Operating in the unlicensed CBRS band, AI and 5G operate at the physical layer to bring processing power to factories and other use cases. In a video interview, EE World hears from EdgeQ’s Adil Kidwai on how the technologies come together.
Contrary to what the consumer press calls a flop, 5G is, by design, making headway into use cases that consumers never see. Indeed, 3GPP Releases 16 and 17 specify capabilities for IoT and private networks, often dubbed 5G’s “killer app.” 5G and AI running on private networks could bring improved operations to many industries.
Private networks that operate at frequencies around 3.5 GHz (CBRS) have begun to appear in factories where monitoring and control, which relies on low-latency edge computing, often take place. These networks are, however, built by IT people who aren’t necessarily engineers. They need devices and systems that minimize integration and interoperability issues. That’s where small cells built around highly integrated devices come in.

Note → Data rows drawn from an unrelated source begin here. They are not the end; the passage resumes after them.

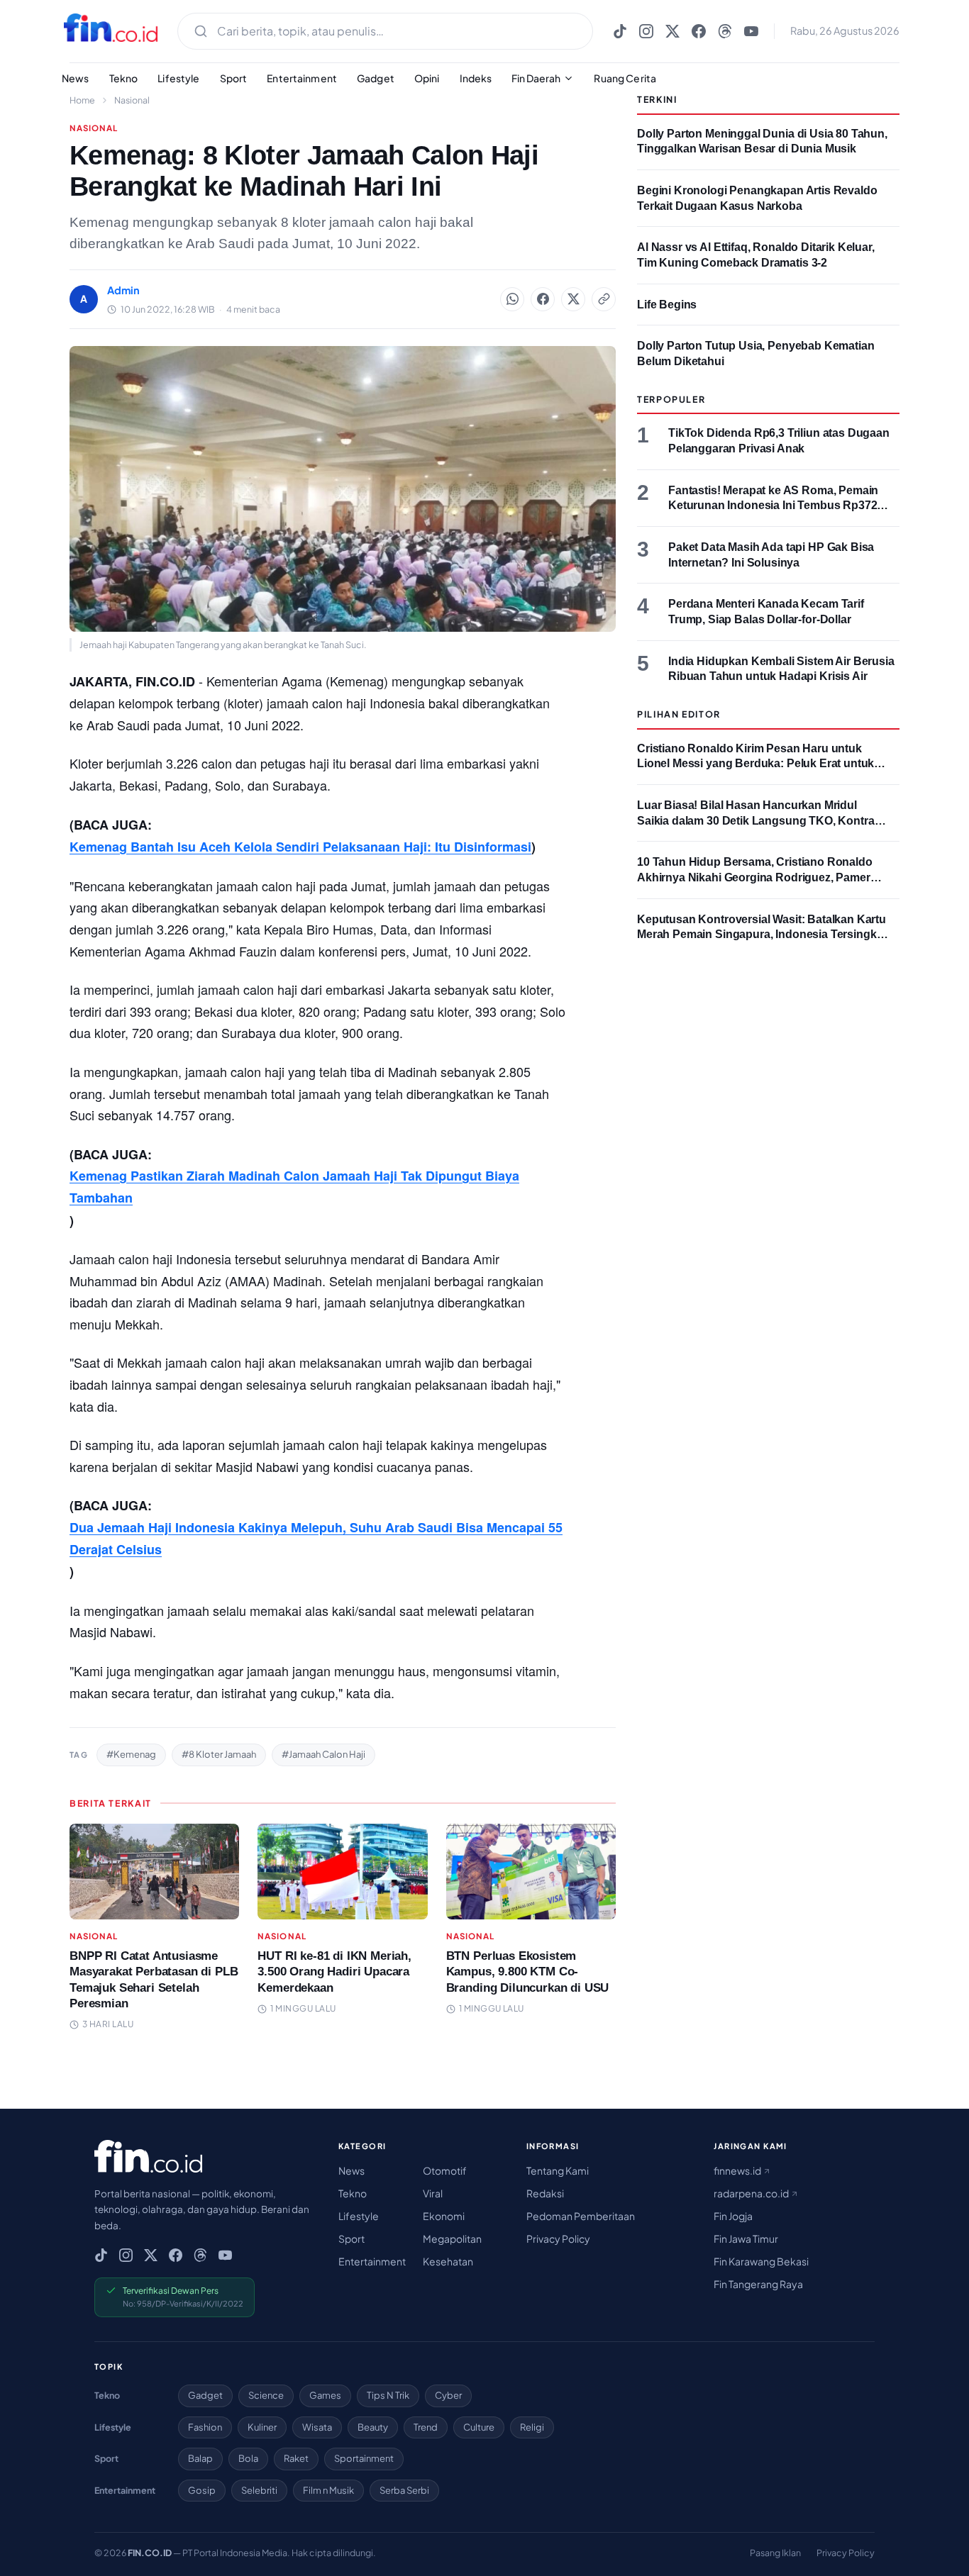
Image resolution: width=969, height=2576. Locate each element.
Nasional (132, 100)
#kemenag (131, 1754)
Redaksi (545, 2193)
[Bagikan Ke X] (573, 299)
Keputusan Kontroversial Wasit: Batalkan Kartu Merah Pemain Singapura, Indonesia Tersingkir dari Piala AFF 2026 (761, 934)
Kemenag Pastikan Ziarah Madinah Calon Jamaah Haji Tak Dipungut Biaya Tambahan (294, 1186)
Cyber (448, 2395)
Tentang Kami (557, 2170)
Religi (532, 2427)
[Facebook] (699, 31)
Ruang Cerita (625, 78)
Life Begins (667, 305)
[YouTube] (751, 31)
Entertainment (302, 78)
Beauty (373, 2427)
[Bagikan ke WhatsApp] (512, 299)
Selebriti (259, 2490)
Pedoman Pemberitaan (580, 2215)
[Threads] (725, 31)
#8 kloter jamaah (219, 1754)
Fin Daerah (535, 78)
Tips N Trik (388, 2395)
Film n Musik (328, 2490)
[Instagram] (646, 31)
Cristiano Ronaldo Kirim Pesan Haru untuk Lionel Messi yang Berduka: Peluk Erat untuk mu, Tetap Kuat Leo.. (755, 763)
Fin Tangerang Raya (758, 2283)
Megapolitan (452, 2238)
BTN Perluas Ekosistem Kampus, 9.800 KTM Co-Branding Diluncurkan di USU (527, 1971)
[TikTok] (620, 31)
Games (325, 2395)
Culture (478, 2427)
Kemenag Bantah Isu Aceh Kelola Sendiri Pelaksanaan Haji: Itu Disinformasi (300, 846)
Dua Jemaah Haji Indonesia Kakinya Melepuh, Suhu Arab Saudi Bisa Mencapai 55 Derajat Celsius (316, 1538)
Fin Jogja (733, 2215)
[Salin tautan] (604, 299)
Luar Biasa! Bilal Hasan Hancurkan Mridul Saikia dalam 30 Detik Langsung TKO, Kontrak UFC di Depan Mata (758, 820)
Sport (234, 78)
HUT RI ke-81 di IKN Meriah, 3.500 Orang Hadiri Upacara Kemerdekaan (334, 1971)
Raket (296, 2458)
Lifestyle (178, 78)
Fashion (205, 2427)
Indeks (476, 78)
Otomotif (445, 2170)
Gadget (375, 78)
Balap (200, 2458)
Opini (427, 78)
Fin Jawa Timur (746, 2238)
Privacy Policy (558, 2238)
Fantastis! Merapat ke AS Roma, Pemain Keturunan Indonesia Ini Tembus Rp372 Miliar (773, 505)
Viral (433, 2193)
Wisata (317, 2427)
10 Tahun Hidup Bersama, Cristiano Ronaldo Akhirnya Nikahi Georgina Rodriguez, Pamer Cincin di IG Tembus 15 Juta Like (755, 877)
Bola (248, 2458)
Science (266, 2395)
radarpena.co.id (752, 2193)
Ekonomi (444, 2215)
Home (82, 100)
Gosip (202, 2490)
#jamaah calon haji (323, 1754)
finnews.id (738, 2170)
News (75, 78)
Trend (426, 2427)
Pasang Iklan (775, 2552)
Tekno (123, 78)
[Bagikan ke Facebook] (543, 299)
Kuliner (262, 2427)
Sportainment (364, 2458)
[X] (672, 31)
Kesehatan (448, 2261)
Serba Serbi (404, 2490)
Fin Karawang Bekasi (761, 2261)
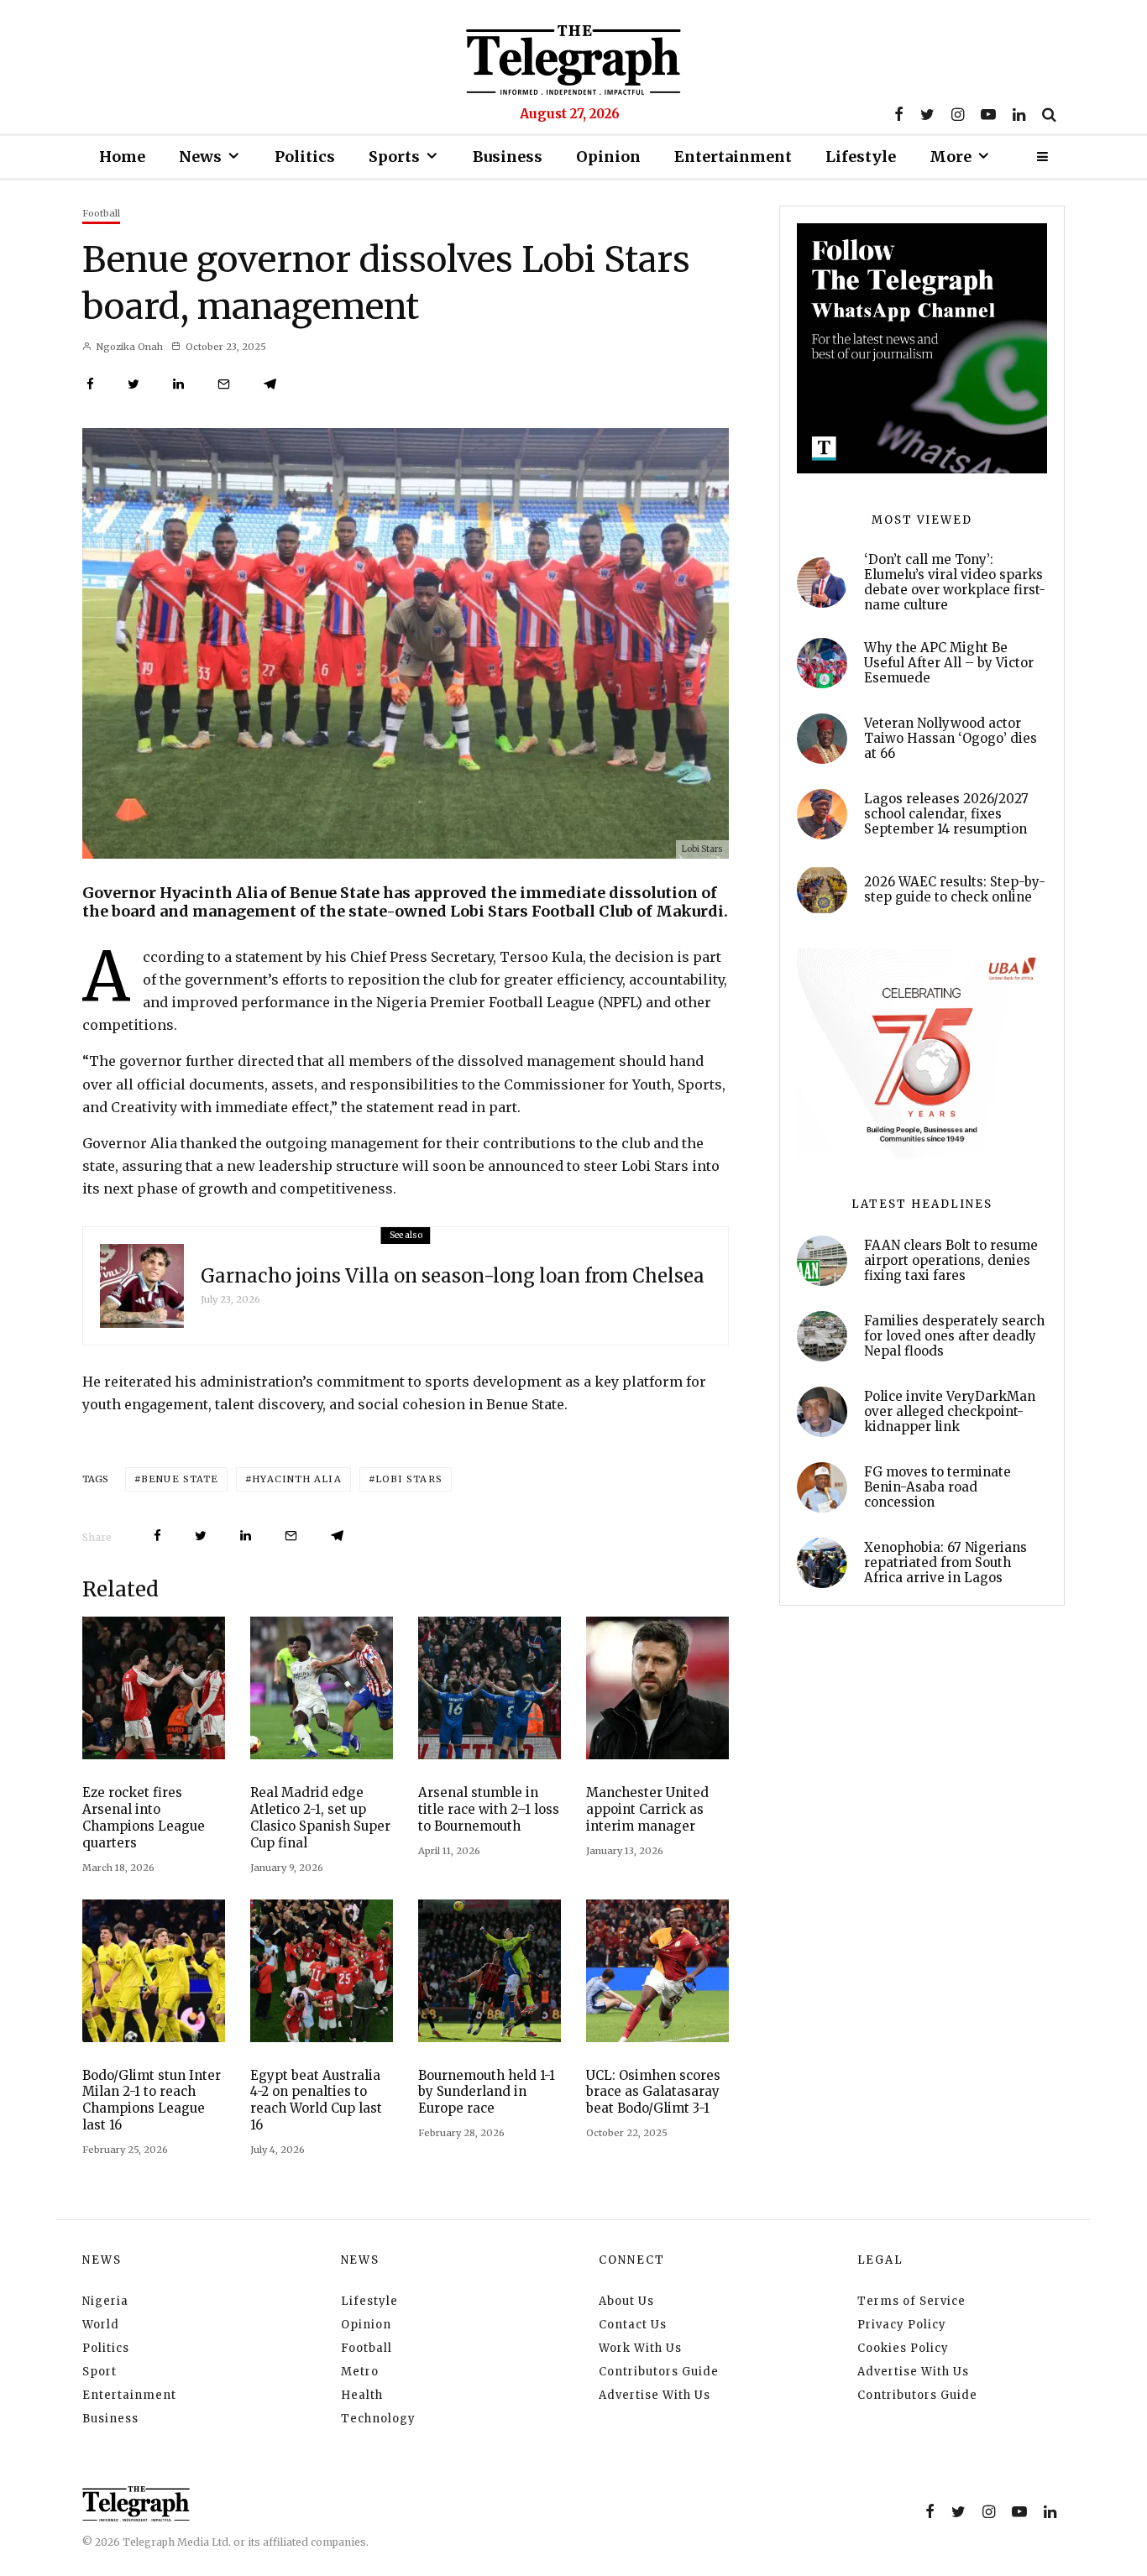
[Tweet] (133, 384)
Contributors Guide (659, 2371)
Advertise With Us (654, 2395)
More (951, 156)
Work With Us (640, 2348)
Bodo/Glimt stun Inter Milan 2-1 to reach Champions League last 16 (151, 2100)
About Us (626, 2301)
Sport (99, 2371)
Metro (360, 2371)
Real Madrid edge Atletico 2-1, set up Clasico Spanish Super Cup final (320, 1817)
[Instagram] (957, 114)
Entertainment (733, 156)
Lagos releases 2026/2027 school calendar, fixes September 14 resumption (946, 814)
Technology (378, 2418)
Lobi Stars (409, 1479)
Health (362, 2395)
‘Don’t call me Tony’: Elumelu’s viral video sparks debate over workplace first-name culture (954, 582)
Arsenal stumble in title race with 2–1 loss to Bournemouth (488, 1809)
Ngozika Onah (128, 347)
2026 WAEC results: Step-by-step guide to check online (954, 890)
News (200, 156)
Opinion (608, 156)
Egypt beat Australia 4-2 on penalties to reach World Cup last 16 (316, 2100)
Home (122, 156)
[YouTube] (988, 114)
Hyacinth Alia (296, 1479)
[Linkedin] (1019, 114)
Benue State (179, 1479)
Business (507, 156)
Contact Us (633, 2324)
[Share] (90, 384)
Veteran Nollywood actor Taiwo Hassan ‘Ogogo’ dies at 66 (950, 738)
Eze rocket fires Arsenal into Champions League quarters (143, 1817)
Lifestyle (860, 156)
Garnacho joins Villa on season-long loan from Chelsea (452, 1276)
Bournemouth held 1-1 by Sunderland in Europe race (486, 2092)
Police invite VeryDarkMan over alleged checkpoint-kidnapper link (949, 1411)
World (100, 2324)
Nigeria (105, 2301)
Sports (394, 156)
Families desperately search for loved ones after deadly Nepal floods (954, 1336)
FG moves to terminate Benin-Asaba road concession (937, 1487)
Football (101, 213)
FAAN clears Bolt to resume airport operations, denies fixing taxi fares (951, 1260)
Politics (305, 156)
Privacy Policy (901, 2324)
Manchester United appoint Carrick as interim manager (647, 1809)
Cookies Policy (903, 2348)
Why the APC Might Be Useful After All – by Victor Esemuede (949, 663)
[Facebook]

Furthermore, factories need the low latency and computing power to monitor factory processes and make quick decisions should a process drift toward the edge of its tolerable range.
That’s where a combination of 5G and AI comes into play. According to Adil Kidwai, VP and Head of Product Management at EdgeQ, 5G and AI complement each other. “5G and AI are fundamentally based on the same math,” said Kidwai in a video interview with EE World. They both perform dot-product multiplication, averaging, and nonlinear operations. Kidwai explains how AI performs communications functions such as spectrum monitoring, user monitoring, and pre-emptive decision making. At the same time, 5G moves data from sensors to computers at the network edge where low-latency is key in making timely decisions, also moving data to the cloud in less time-sensitive situations.
Kidwai additionally explains how integrating physical, data-link, and network layers into a single device reduces complexity in the small cells used in private networks. In this case, “physical layer” refers to digital processing at baseband as opposed to the radio. Transceivers, filters, and amplifiers handle the radio functions.